そんな思想を持った最凶の敵クリア・ノートに、手を組む魔物ゴーム。
いずれも大きな力を持った強敵で、今まで最強の人間・魔物ペアという威厳を放っていたシェリー・ブラゴペアですら全く敵いません。
アース、アシュロン、パピプリオ、そして力を付けたキャンチョメ。
いずれも残り10名まで生き残った魔物たちですがクリア・ノート、ゴームを前に本を燃やされてしまいます。
そして、そのゴームもクリア・ノートに反撃して返り討ちに。
残り10名の壮絶な戦いも、残り5名にまで減ってしまいます。
本作の見所
消える恐怖と約束
最初はガッシュのバオウを脅威として排除しようとしていたアース。
しかし、ファウード編中盤以降は清麿・ガッシュと共闘関係にある仲間になりましたね。
個人的にもエリー・アースペアはかなり好きなのですが、その最後はなかなか哀しいものでした。
今までの人間・魔物ペアは敗北して本を燃やされたとしても、魔物は無事に魔界に帰っただけであるという安心感があったはずです。
別れの哀しさはあっても死ぬわけではない。
それが魔物の王様を巡る戦いの特徴のひとつでした。
しかし、魔物の王様になった時の嫌いな魔物を消し去ることができる特典の存在が、そして全ての魔物を消し去ろうと考えているクリア・ノートの存在が、敗北の意味を一段階引き上げています。
(「金色のガッシュ!!」283話より)
ゴームに敗北したアースは、死ぬことへの恐怖を吐露します。
これは今までに敗退した魔物には見られなかった兆候ですね。
最初は主従のように振舞っている関係性だったエリーとアースですが、蓋を開けてみればメイン級の人間・魔物ペアを除けばトップクラスに素敵な関係性のペアだったと思います。
エリーは実際に精神的にかなり強い女の子ですが、実際以上に強く振舞おうとしている所があったのも事実だと思います。
アースとの別れのシーンでは、強さと弱さの両方を感じさせる複雑な涙を見せてくれました。

▸ **データ欄**
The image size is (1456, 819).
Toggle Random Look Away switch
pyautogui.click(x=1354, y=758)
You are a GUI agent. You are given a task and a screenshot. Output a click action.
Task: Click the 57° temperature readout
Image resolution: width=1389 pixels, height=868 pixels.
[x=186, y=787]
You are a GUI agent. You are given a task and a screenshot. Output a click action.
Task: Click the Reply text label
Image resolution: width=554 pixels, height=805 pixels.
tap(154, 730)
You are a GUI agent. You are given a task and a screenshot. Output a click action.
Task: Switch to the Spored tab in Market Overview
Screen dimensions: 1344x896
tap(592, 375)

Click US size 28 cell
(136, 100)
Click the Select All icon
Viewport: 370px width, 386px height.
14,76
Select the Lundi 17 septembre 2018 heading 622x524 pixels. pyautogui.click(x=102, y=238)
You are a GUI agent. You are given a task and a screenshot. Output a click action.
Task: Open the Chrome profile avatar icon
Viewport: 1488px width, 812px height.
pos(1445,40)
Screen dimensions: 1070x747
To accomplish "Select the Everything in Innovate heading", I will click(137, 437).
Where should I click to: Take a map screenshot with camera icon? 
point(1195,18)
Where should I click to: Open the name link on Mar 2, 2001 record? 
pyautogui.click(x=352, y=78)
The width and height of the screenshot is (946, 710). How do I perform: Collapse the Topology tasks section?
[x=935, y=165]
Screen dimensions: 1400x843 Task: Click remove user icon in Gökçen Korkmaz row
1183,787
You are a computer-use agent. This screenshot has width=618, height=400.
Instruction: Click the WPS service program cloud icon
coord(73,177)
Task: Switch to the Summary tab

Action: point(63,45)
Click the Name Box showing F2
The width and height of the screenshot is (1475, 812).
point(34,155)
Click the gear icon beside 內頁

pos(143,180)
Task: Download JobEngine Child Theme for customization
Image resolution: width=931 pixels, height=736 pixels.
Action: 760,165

▸ **課題**
上の「金色のガッシュ!!」に関する抜粋のうち、「残り10名の壮絶な戦いも、残り5名にまで減ってしまいます。」から「(「金色のガッシュ!!」283話より)」に至るまでの全文を、一字も変えずに出力してください。

▸ **出力結果**
残り10名の壮絶な戦いも、残り5名にまで減ってしまいます。
本作の見所
消える恐怖と約束
最初はガッシュのバオウを脅威として排除しようとしていたアース。
しかし、ファウード編中盤以降は清麿・ガッシュと共闘関係にある仲間になりましたね。
個人的にもエリー・アースペアはかなり好きなのですが、その最後はなかなか哀しいものでした。
今までの人間・魔物ペアは敗北して本を燃やされたとしても、魔物は無事に魔界に帰っただけであるという安心感があったはずです。
別れの哀しさはあっても死ぬわけではない。
それが魔物の王様を巡る戦いの特徴のひとつでした。
しかし、魔物の王様になった時の嫌いな魔物を消し去ることができる特典の存在が、そして全ての魔物を消し去ろうと考えているクリア・ノートの存在が、敗北の意味を一段階引き上げています。
(「金色のガッシュ!!」283話より)